"Hari siang bukan karena ayam berkokok, akan tetapi ayam berkokok karena hari mulai siang. Begitu juga dengan pergerakan rakyat. Pergerakan rakyat timbul bukan karena pemimpin bersuara, tetapi pemimpin bersuara karena ada pergerakan"
~Moh Hatta.~
~Moh Hatta.~
Pergerakan nasional lahir atas penderitaan rakyat Indonesia. Bangsa miskin atas kekayaan negaranya, dalam berbagai bidang. Mereka terbelakang pendidikannya, mereka miskin ekonominya, mereka diam dalam berpolitiknya. Pendidikan tertinggal karena sebagian besar rakyat buta huruf, jumlah sekolah sedikit dari jumlah penduduk, adanya sistem kasta dalam mengenyam pendidikan di sekolah.

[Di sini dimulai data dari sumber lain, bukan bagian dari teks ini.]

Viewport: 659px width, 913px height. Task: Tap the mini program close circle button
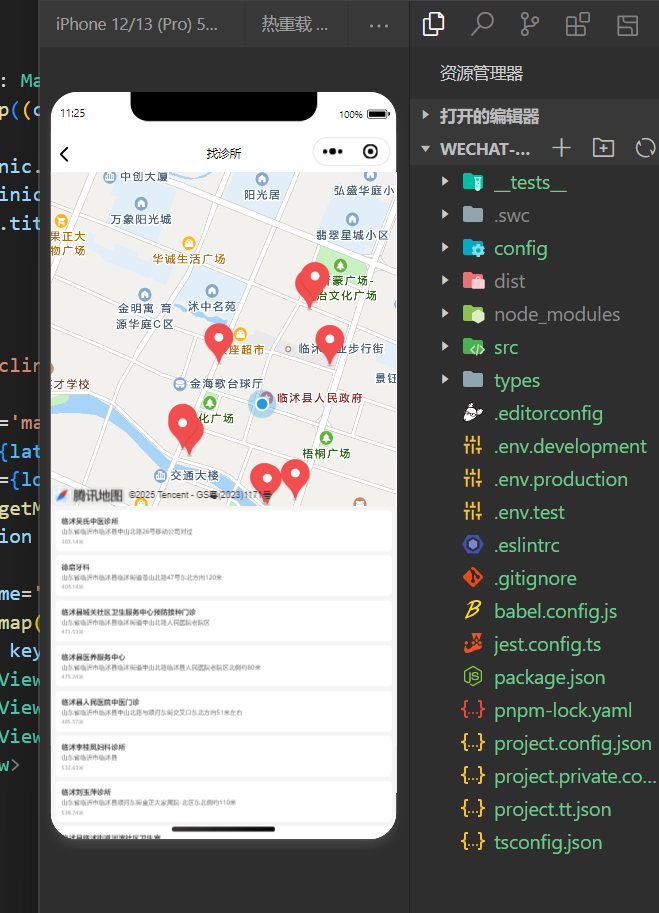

Rakyat biasa hanya bisa memasuki sekolah 'rendah'. Murid-muridnya pun hanya diajarkan hal mendasar saja seperti membaca, menulis, dan berhitung, setelah tamat mereka hanya diangkat menjadi pegawai rendah dengan upah yang sangat sedikit. Belum lagi ekonomi yang dikuasai bangsa asing dan pelaksanaan politik etis.
Pendidikan saat itu memiliki sistem pendidikan barat. Sistem di mana hanya boleh diikuti anak-anak bangsawan dan priayi. Rakyat tidak mempunyai tempat untuk mengadu. Penguasa-pengusa sudah tidak berkuasa dengan semestinya. Raja-raja dan bupati dikendalikan oleh Belanda. Bahkan, banyak di antaranya dijadikan pemuas ketertindasan rakyat. Dalam keadaan kala itu, golongan pelajar tampil ke muka. Mereka yaitu para pemuda yang mendapat pendidikan di Barat. Mereka mempelopori dan memimpin pergerakan nasional, serta memperjuangkan Indonesia dalam bidang politik, ekonomi, maupun pendidikan.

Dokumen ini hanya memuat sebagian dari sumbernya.